Dün sabah saatlerinde, haber merkezimize Ankara'da güvenilir bir kaynaktan ulaşan ciddi fısıltı, İzmir adına hepimizi çok üzdü. Çünkü geçtiğimiz ay 8. yaşını kutlayan, İzmir doğumlu, başarılarıyla kentin gurur duyduğu kurumlardan biri haline gelen Vadeli İşlem ve Opsiyon Borsası, yeniden İstanbul'a götürülmek isteniyordu. Önce inanmak istemedik, ama güvenilir haber kaynağımız, İstanbul'da ve Ankara'da, son üç aydır konuyla ilgili çok sayıda toplantının olduğunu, hükümeti ikna etmeye yönelik kararlı turların sürdüğünü belirtiyordu. Üstelik bu görüşmelerin çok üstü örtülü yapıldığını, VOB yönetiminin ve büyük ortakların da henüz haberinin olmadığını vurguluyordu. Haber kaynağımızın dikkat çektiklerine, toplantılarla ilgili 'yer ve zaman' bilgisi de eklenince, yazı işlerinde konuyu analiz ettik, sonra gelişmeyi İzmir'e ve Türkiye'ye duyurmaya karar verdik. 'Anahtar Deliği' köşemizde size bu kulis haberi, detaylarıyla ilettik. Ana amaç, tek başına 2012 yılı işlem hacmi hedefi 1 trilyon lira olan VOB'un merkezinin İstanbul'a taşınması değil. Bu kez amaçlardan biri de, İMKB'nin VOB'un çoğunluk hisselerini elde etmeye yönelik çabası. Önümüzdeki süreçte, eğer hükümetin onayı alınabilirse, İMKB hisse devriyle çoğunluğu elde etmeyi hedefleyecek. Eğer başarılırsa, yönetim de almış olacak.
YILDIZI PARLIYOR
Böylece İzmirli VOB, kısa sürede belki de 'oldu bittiye' getirilerek, İstanbullu yapılmış olacak. Neden böyle oluyor, anlamak mümkün değil! İMKB'nin bu tutumunu anlamamız beklenemez. Başbakan Erdoğan tarafından 2005 yılında hizmete açılan VOB, finans piyasalarını şaşırtan başarı göstererek, evrensel aktör olma yoluna girdi. VOB, finans piyasasının gelecekte de en önemli aktörlerinden biri olacak. Çünkü Türkiye'de yıldızı yeni parlayan VOB benzeri örnekler, yani vadeli işlem ve opsiyon borsaları, dünyada liberal ekonomik sistemin vazgeçilmez kurumları haline geldi. Aslında çok klasik yöntem bu. Keşke İMKB, VOB'un bu değerlenişi karşısında, ona daha da artı değer katacak farklı arayışlara girse, çözümü VOB'u İstanbul'a taşımak ya da hisselerinin çoğunluğunu elde etmeye çalışmak olarak, görmese.

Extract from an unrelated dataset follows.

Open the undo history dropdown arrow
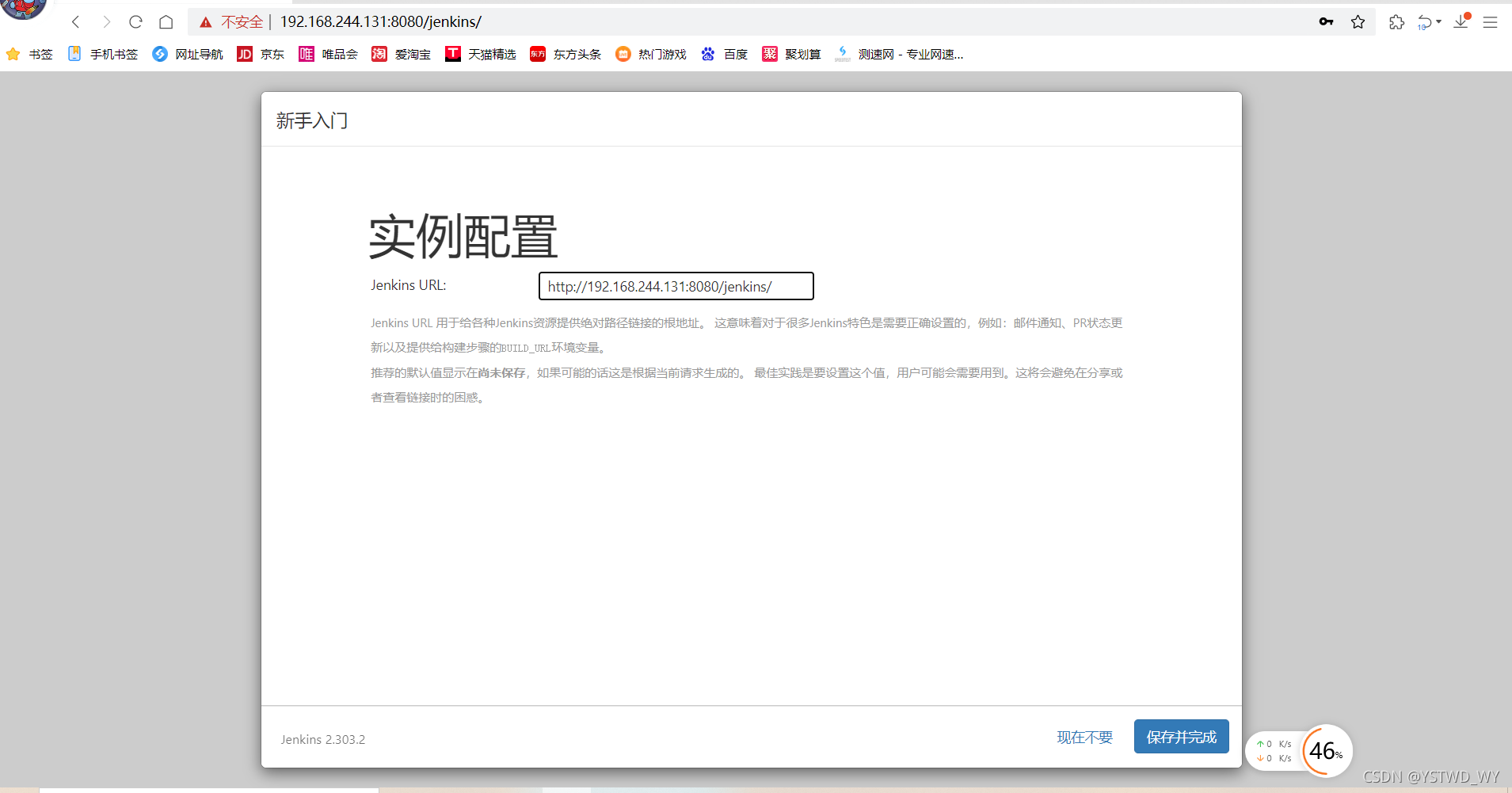The image size is (1512, 793). (1438, 21)
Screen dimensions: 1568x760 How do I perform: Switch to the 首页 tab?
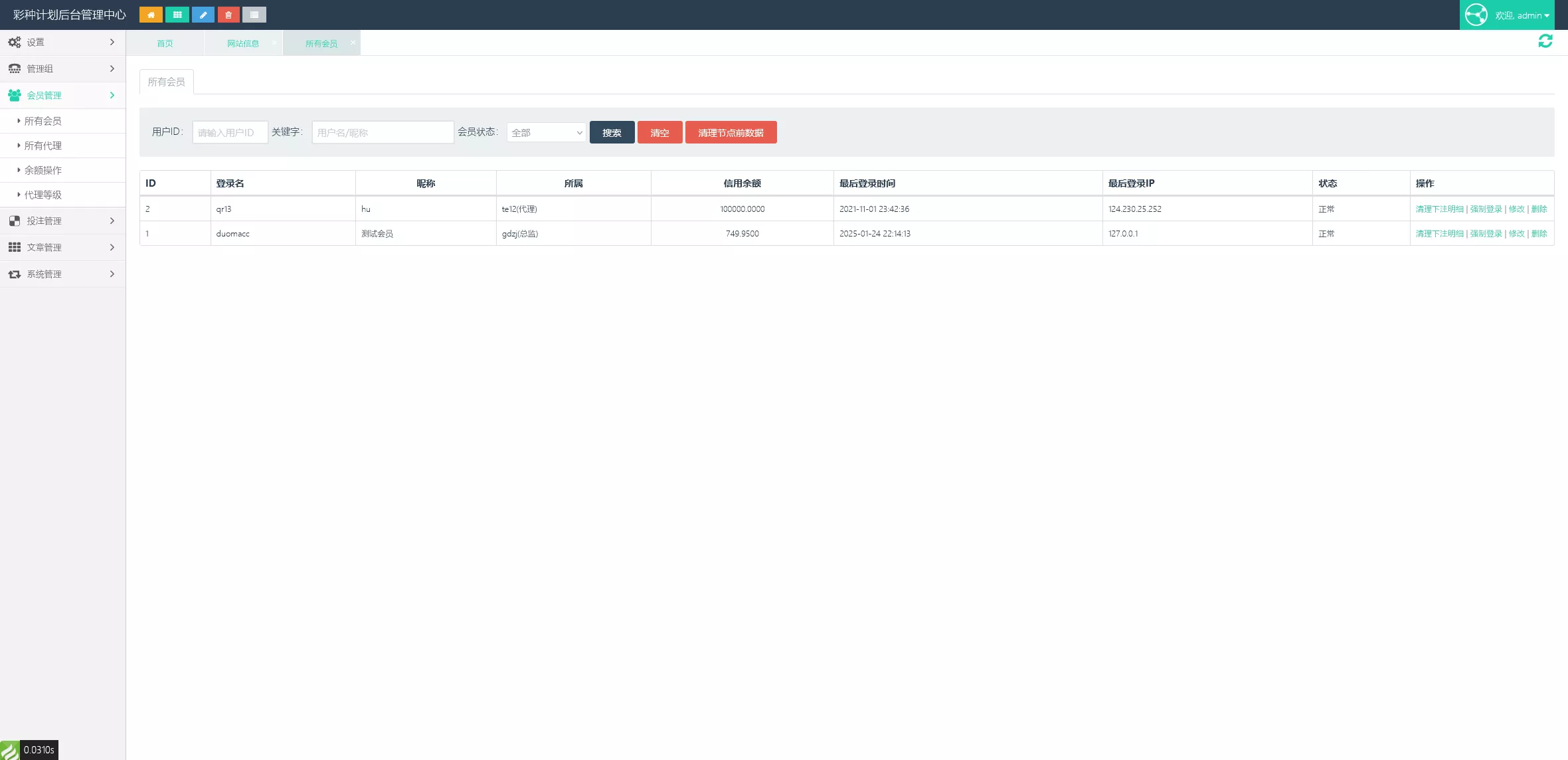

VOB, hizmete girdiği 2005 yılında 3 milyarlık işlem hacmi vardı. Geçtiğimiz yılın sonunda ise işlem hacminde ulaştığı rakam 440 milyar lira. Gelinen noktadaki başarıyı görmemek mümkün değil. VOB'u taşırken, hisselerinin çoğunluğunu elde etmek isterken, konuya sadece "finans merkezi İstanbul'dur" mantığı ile yaklaşamazsınız. Çünkü dünyada benzeri örnekler mevcut. VOB'un İzmir'de kalması, İzmirliliğini sürdürmesi gerekir. Kentin önemi, hakettikleri açısından da, bu bir zorunluluk. VOB İzmirlidir, İzmir'e aittir. Bu başarı öyküsüne, İstanbul Menkul Kıymetler Borsası da, büyük ortak olarak katkı koyabilir, bunu paylaşabilir, VOB'u daha güçlü kılacak önerilerde de bulunabilir. Buna sağduyulu hiç kimse karşı gelmez!
SAHİP ÇIKILMALI
Ama VOB'u İstanbul'a götürmeye çalışmak, hisselerinin çoğunluğunu elde etme hesapları yapmak, şık değil. Koca İMKB'ye hiç yakışmıyor. Başta VOB yönetimi olmak üzere, İzmir'deki tüm sivil toplum örgütlerini, medyadaki değerli dostlarımızı, bu konuya yeniden sahip çıkmaya davet ediyorum. Elbette Ulaştırma, Denizcilik ve Haberleşme Bakanı Binali Yıldırım, Kültür ve Turizm Bakanı Ertuğrul Günay başta olmak üzere; İzmir Valisi Cahit Kıraç, İzmir Büyükşehir Belediye Başkanı Aziz Kocaoğlu; CHP'nin, AK Parti'nin, MHP'nin İzmir Milletvekilleri, kentin yereldeki siyasi parti temsilcileri, Ekonomik Koordinasyon Kurulu'nun tüm üyeleri, bütün İzmirliler, VOB'a sahip çıkmalıdır. Bu konuda sıkı bir dayanışma tablosu örgütlemeliyiz.